It hurts to watch my brother struggle with the effects of Parkinson's. He is so intelligent, so kind, has always had such a bright wit. That is all still there, but his body is making it difficult for him to fully use any of those attributes. He still has a lovely sense of humor and jokes with us a lot, but much of the facial expressions are now muted. I miss his smile so much.
And I hate that he has trouble communicating his thoughts. His mind is so sharp and he has so much to say, but he has difficulty getting the words out much of the time. His voice is very soft, the words form only with difficulty, and I wish so much that he could still get those ideas to us without an exasperating effort.

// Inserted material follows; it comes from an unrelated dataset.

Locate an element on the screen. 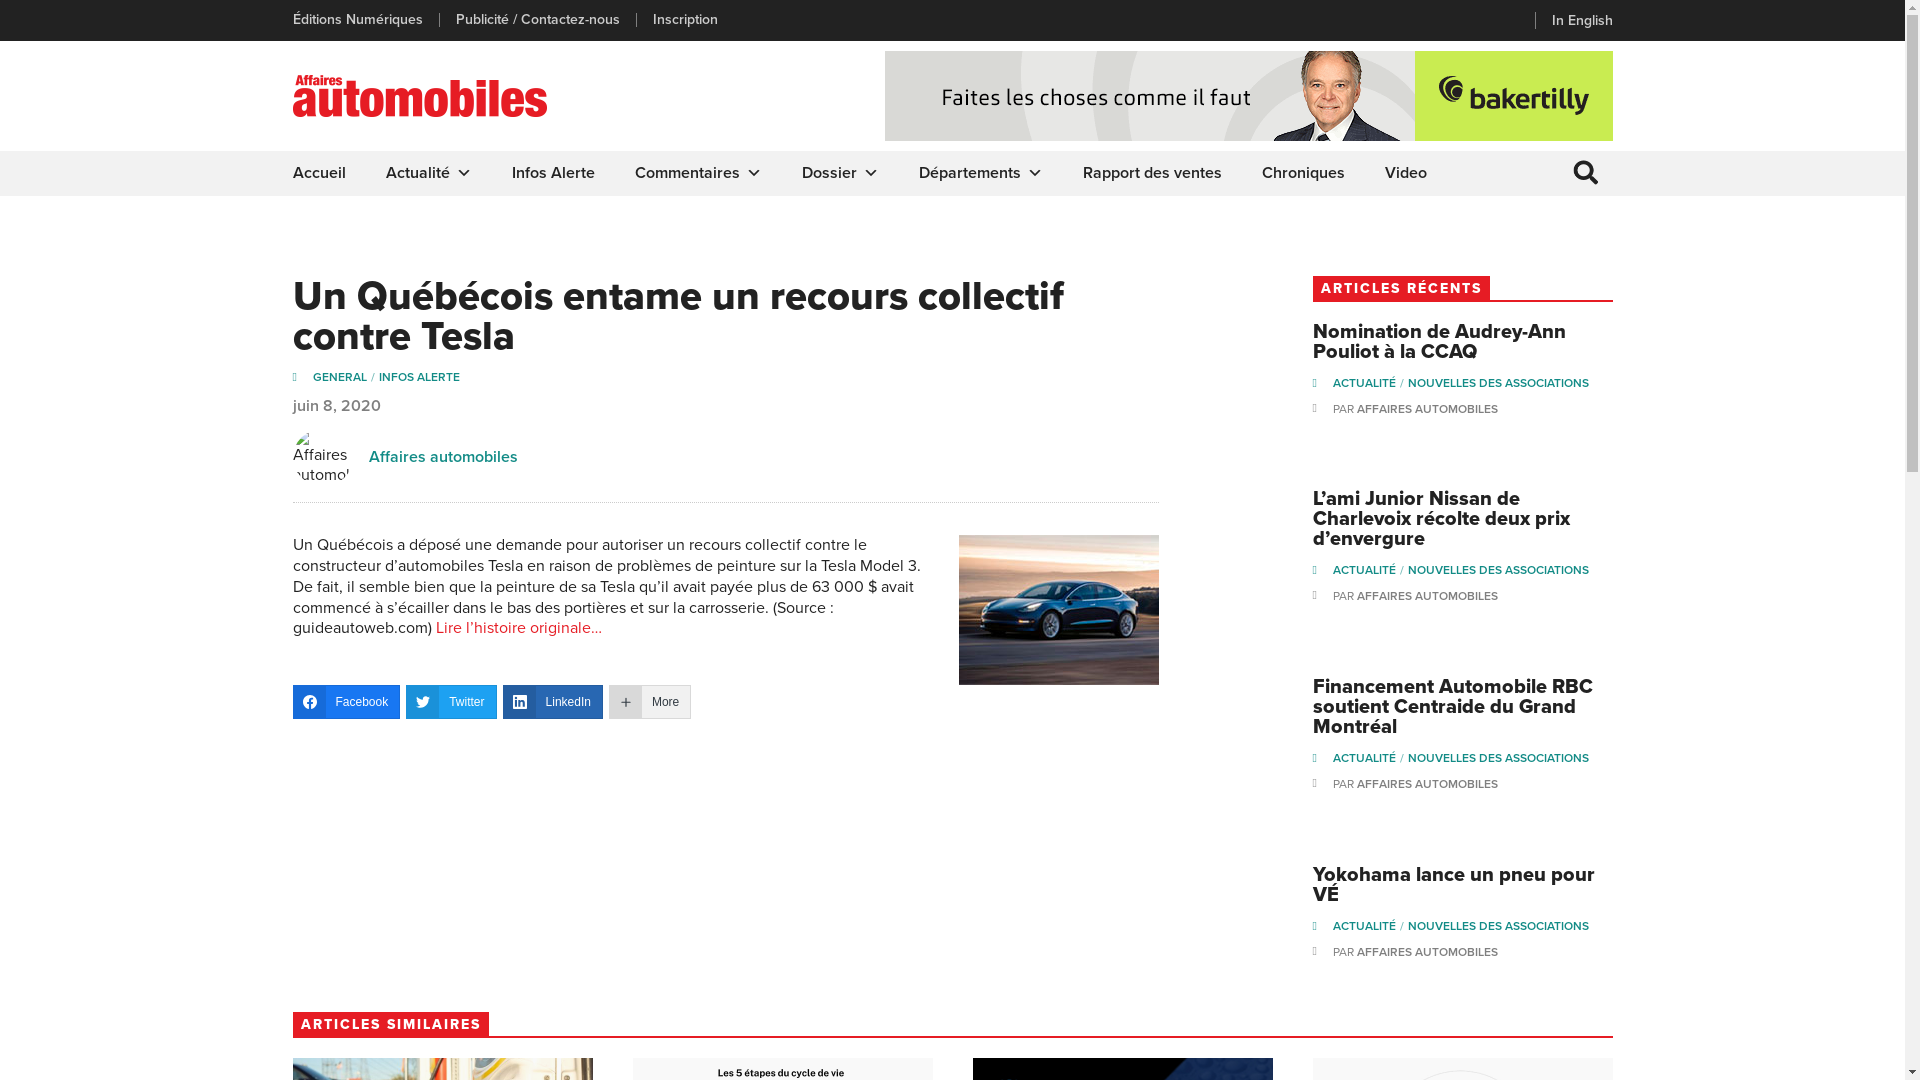 The image size is (1920, 1080). Infos Alerte is located at coordinates (554, 174).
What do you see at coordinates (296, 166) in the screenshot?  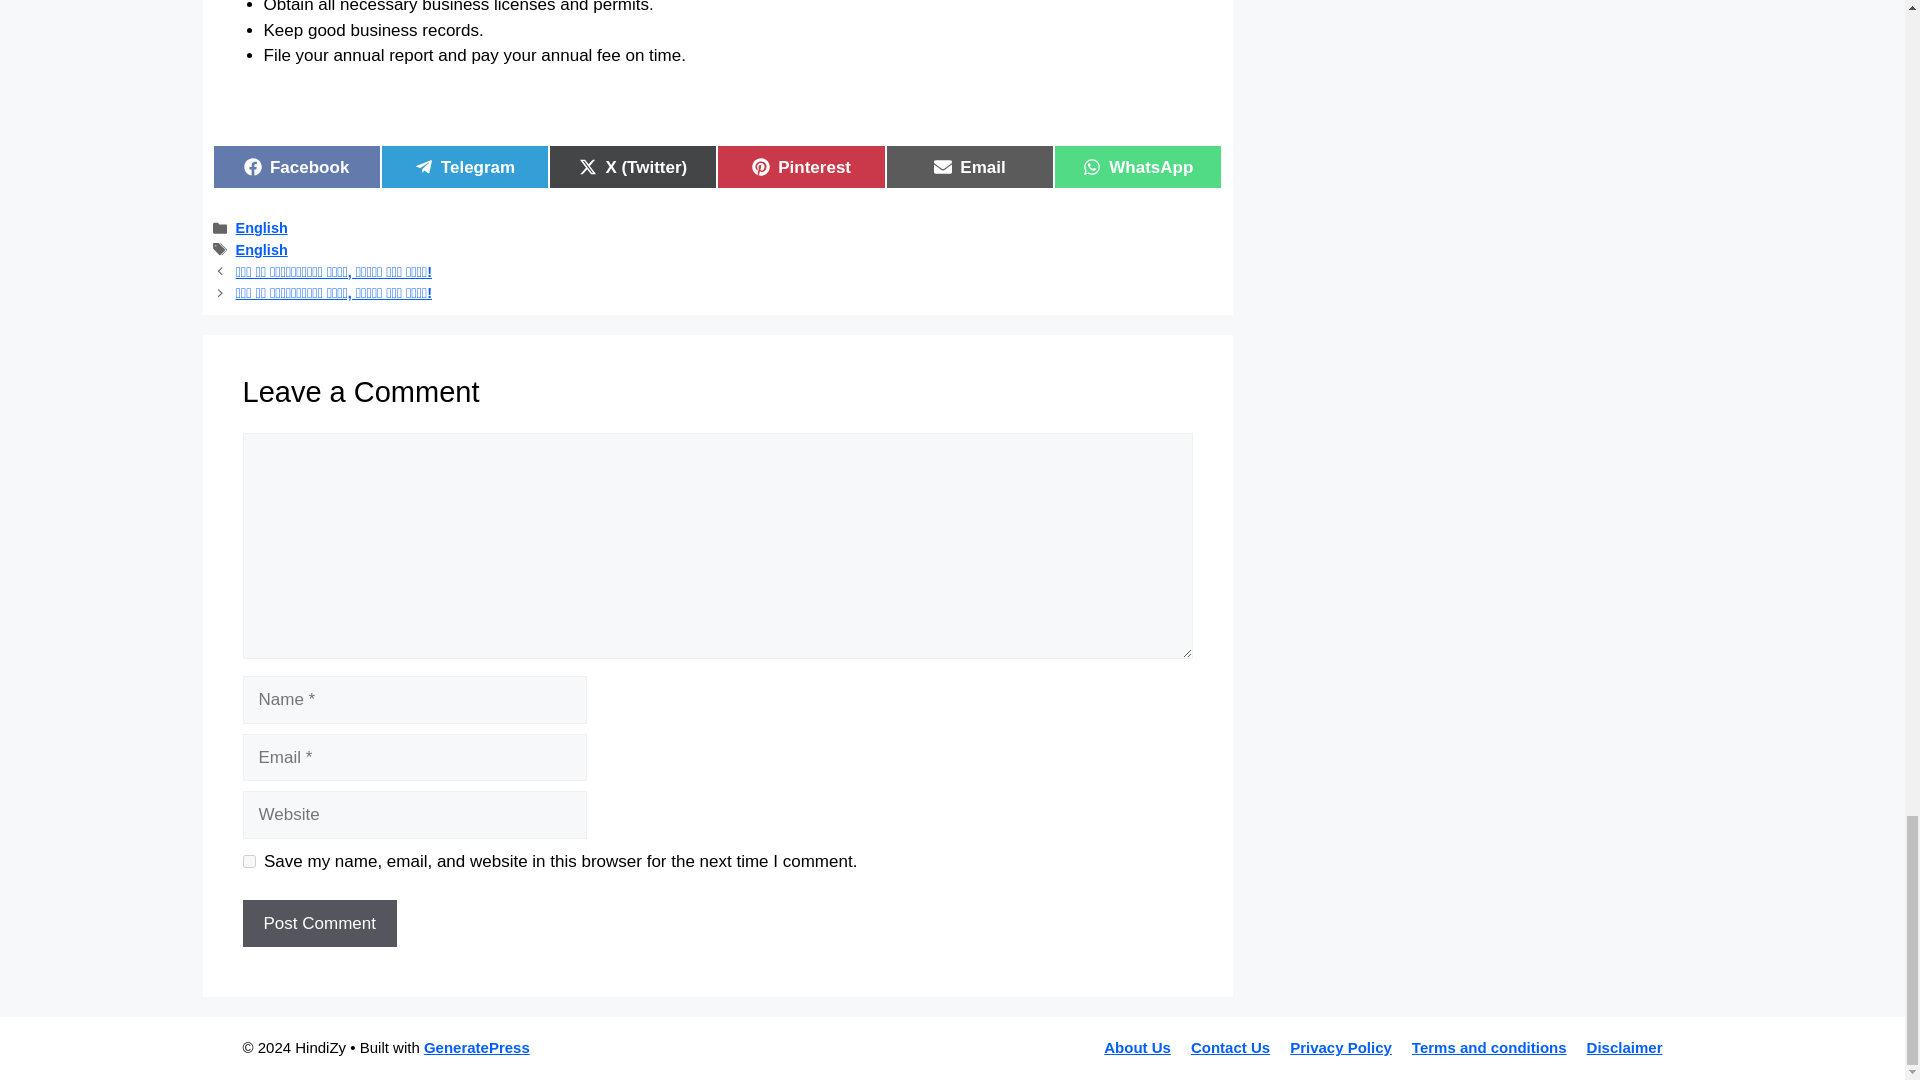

He is occasionally mobile, occasionally wheelchair bound. He wants to remain independent as long as possible, but his agility is so limited. When he moves, it is with jerkiness and motions that are concerning to everyone, but we let him do what he can out of respect for his pride and sense of self-motivation. And then one foot doesn't work quite as it should. He falls. And all our hearts fall with him. We pray that he is not seriously hurt, other than his pride, and then he is in the wheelchair for a time. Then it starts over.
This disease is closely related to Alzheimer's, but in reverse. While my mother's body stayed spry and active, her mind was lost in a fog. My brother's mind is still spinning and creative, but his body fails to support carrying out his brilliant ideas. I don't know which is worse.